Collected data
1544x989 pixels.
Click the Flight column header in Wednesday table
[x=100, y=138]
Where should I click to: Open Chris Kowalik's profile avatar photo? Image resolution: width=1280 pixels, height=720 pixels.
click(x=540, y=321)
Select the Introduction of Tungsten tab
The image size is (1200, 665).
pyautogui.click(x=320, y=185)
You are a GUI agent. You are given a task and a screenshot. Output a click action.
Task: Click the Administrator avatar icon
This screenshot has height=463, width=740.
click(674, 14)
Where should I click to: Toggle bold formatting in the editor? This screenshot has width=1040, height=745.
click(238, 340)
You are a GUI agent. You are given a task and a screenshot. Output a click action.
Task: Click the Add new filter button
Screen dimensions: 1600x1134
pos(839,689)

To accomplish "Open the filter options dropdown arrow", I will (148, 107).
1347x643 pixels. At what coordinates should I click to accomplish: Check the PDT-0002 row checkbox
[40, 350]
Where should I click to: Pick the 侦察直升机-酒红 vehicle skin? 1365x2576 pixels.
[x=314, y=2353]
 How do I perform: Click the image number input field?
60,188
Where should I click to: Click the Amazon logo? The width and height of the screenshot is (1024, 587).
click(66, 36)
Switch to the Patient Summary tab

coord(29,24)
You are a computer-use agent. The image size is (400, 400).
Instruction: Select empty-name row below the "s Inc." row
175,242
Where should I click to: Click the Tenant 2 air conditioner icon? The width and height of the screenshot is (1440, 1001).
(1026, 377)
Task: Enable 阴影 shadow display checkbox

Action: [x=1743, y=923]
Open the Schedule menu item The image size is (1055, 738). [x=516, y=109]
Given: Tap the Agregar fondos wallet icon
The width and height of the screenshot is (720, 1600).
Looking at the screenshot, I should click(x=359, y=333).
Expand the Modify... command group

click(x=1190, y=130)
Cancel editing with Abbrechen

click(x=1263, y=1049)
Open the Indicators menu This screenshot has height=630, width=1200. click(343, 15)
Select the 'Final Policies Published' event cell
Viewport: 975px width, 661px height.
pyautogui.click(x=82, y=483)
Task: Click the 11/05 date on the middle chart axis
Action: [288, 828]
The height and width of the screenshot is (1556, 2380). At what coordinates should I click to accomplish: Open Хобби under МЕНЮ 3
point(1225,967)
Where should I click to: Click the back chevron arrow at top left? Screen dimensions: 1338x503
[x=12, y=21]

What you need to do →
Where a line of the data contains the string "menu", include it in a count, and state that count alone.

Written response →
2